Not being sure is completely fine! Also do note that you need to update your main before doing the rebase.

The big advantage for using rebasing (IMHO) is that your commits always end up at the "top of the stack of commits". For example, git rebase <ref> means (I'll handwave a bit, there are tons of articles out there explaining this with more technically correct terms):

  • all your commits since <ref> are put aside
  • repo is updated with latest changes for <ref> (this is why you need to update main before rebasing)
  • the commits are re-played on top of the latest changes

Doing this consistently and often, ensures that your branch history looks like this:

main-hash-1
main-hash-2
...
main-hash-N
your-branch-hash-1
your-branch-hash-2
...
your-branch-hash-M

When newer revnos are landed in main, say revnos main-hash-N+1 and main-hash-N+2, after a rebase your branch looks like this:

main-hash-1
main-hash-2
...
main-hash-N
main-hash-N+1
main-hash-N+2
your-branch-hash-1
your-branch-hash-2
...
your-branch-hash-M

To the contrary, when doing merges from main into your branch, your history starts looking like this:

main-hash-1
main-hash-2
...
main-hash-N
your-branch-hash-1
your-branch-hash-2
...
your-branch-hash-M
your-branch-hash-M+1

The difference is that your-branch-hash-M+1 is a single merge commit of both revnos from main ( main-hash-N+1 and main-hash-N+2 merged into a single commit). So your branch history incorporates newer changes from main but starts diverging quite considerably.

I can go on and on about this, but I figured you could continue the investigation on your own with these pointers.

Isolating the changes to the tests should be easy. There's probably some thinking involved when separating out the mixin.

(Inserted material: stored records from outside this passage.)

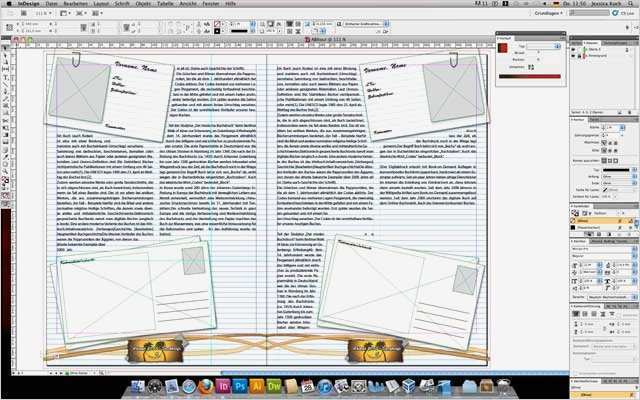Open Illustrator from the dock
The height and width of the screenshot is (400, 640).
(258, 386)
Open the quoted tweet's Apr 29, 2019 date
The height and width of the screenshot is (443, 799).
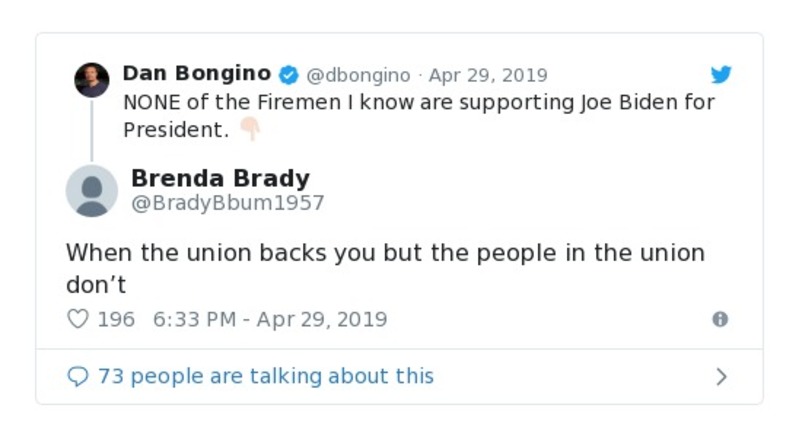[x=488, y=76]
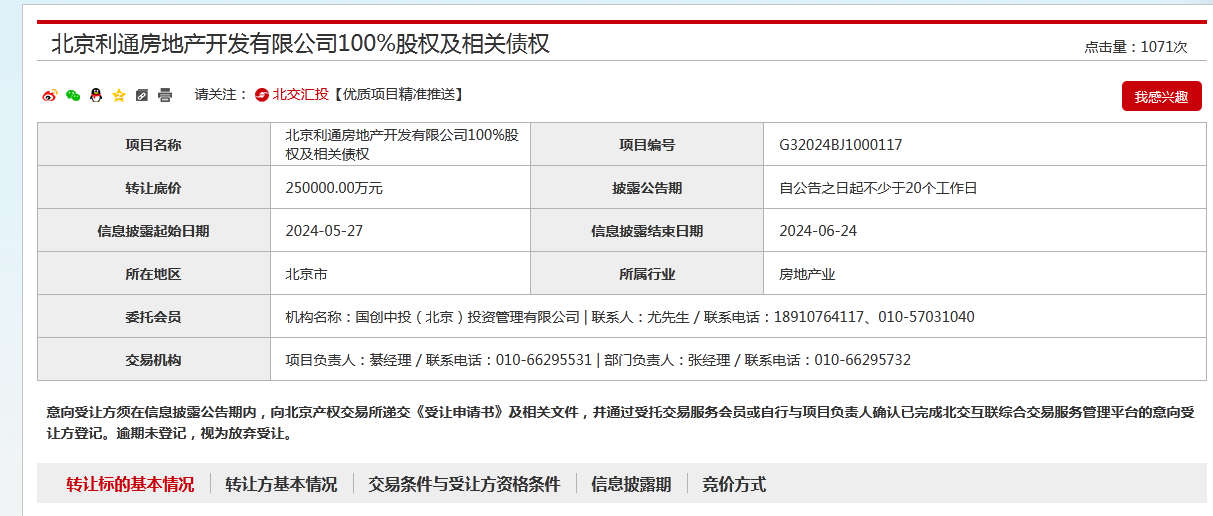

I agree. I have separated and simplified the test in PR #17729. I removed the testing on both values of password1 because as far as I understood, the fact that password1 would be empty or not was irrelevant for the call:

password_validation.validate_password(password2, self.user)

If I'm missing something here, please let me know.

Out of curiosity, how do you do this? You would need to "undo" all commits while keeping the changes and then redoing the changes in a new order.

What I did was doing multiple interactive rebases. An interactive rebase is a rebase as described above but before replaying the commits from your branch, you get a screen to "interact" with git and instruct it to do things, perhaps differently, with the commits that is about to replay.

Specifically for this PR, which had 76 commits before my work, the rebasing was very painful and slow. It took me almost 2 hours to resolve all the conflicts that were arising after every commit from the 76 pending ones was applied.

I think I got the squash and rebase correct. Will push the result in a few.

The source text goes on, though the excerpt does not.